I personally have been the primarily person on our team driving integration of anchor-link, our wallet-specific implementation library, into both UAL and Transit - which has given me some insights into where this stack is lacking currently. Much of this insight came from trying to develop identical example applications using our native library, UAL, and transit. These 3 demos are available here for anchor-link-demo-multipass, ual-reactjs-renderer-demo-multipass, and eos-transit-demo-multipass.

This demo was designed to be a multi-account, multi-chain, and multi-device demo to highlight implementation details and feature capabilities. The major findings were that:

  • The UAL version of the demo is not capable of handling multiple accounts at the same time. The sign-in mechanisms in the library are designed for a single account and the UAL specification and library itself would need to be changed to allow multiple accounts at the same time.
  • The UAL version of the demo is not capable of handling more than one blockchain at the same time. You can allow the user to swap blockchains by reinitializing UAL with a different chain id in the application code, but as you switch chains UAL will attempt to use the account from your previous chain if you attempt to login.

It’s probably feasible to continue on it, but it would need a major rework (v2 release) that would likely be incompatible with v1 of the specification. This of course could be a completely new library that adopts and learns from UAL, but for purposes of adoption may be better to keep under the UAL brand.

Are we talking about UAL vs Transit, or anchor-link vs scatter-js?

A good question, and I think starting a discussion like we have here is one of the first steps.

As for priority - there is an incentive problem. For teams like ours, our internal incentives stops at the wallet sdk itself for the most part. Speaking for our team specifically, the vast majority of our effort has gone both directly into the wallet itself and the sdks directly for it, and we have only reached out into the UAL-like libraries when in dire need.

However when we talk about something like UAL v2, that’s where the wallet developers are not incentivized specifically to engage. We have had a lot of internal discussions about trying to take over development of either UAL or Transit, or even just taking a much more active role in their evolution, but with our team being as small as it is we have a hard time justifying that effort when our products ultimately deserve that attention more since that’s likely where our revenue will come from that sustains our organization.

These wallet abstraction libraries are truly a “public good”, and without getting too political, the economic incentives to build public goods has declined over the years. Organization, unless completely self-funded by some other means, are having to pay for these types of developments on their own. That severely limits the scope of these goods and services as they’re developed.

I don’t think there is a good argument to not push for a standard. If we don’t have a standard, I think in the end it’s the users that end up suffering and having a bad experience, which then causes EOSIO-based applications to suffer in adoption.
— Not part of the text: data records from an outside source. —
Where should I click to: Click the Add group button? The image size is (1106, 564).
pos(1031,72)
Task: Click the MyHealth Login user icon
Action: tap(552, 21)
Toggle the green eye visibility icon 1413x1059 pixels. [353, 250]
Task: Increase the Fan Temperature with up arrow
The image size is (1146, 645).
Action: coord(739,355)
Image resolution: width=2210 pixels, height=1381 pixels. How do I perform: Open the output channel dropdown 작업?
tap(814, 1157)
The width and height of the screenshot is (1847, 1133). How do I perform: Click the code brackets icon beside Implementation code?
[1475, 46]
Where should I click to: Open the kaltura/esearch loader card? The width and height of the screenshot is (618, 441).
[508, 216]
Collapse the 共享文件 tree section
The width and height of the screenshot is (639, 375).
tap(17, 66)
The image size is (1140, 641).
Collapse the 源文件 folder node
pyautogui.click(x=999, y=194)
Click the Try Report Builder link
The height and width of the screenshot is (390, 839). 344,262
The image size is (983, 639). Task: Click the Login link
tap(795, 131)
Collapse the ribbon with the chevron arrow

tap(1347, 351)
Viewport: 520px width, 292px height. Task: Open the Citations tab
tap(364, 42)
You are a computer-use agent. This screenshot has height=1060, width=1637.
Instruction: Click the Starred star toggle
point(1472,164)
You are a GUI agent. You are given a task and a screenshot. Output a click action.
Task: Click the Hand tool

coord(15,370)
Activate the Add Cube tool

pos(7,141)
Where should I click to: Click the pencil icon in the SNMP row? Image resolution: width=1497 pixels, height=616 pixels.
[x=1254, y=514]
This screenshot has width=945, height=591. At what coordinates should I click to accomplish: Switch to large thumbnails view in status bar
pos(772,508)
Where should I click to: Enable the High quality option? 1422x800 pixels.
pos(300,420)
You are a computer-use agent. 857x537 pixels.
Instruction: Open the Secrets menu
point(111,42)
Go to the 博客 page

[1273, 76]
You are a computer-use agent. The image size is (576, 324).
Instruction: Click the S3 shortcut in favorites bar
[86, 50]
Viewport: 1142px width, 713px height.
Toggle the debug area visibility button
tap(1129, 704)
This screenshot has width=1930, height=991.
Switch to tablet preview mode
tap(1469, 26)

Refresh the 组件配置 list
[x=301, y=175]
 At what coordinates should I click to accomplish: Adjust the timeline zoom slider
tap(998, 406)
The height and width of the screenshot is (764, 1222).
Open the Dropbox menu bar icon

It’s my belief that in an ideal ecosystem, the following is true:

  • The end user of an EOSIO-based application can use the wallet of their choosing anywhere.
  • The developer of an EOSIO-based application has guides, tools, and SDK(s) available to make it so they only have to integrate one thing into their application, and all users can access it.
  • The developer of an EOSIO-based wallet has guides, tools, and SDK(s) available to integrate their signature provider into the SDKs that the application developers are using.

This seems achievable with a global EOSIO standard like UAL. It’s just going to take a Manhattan-project style effort of time and money to achieve though.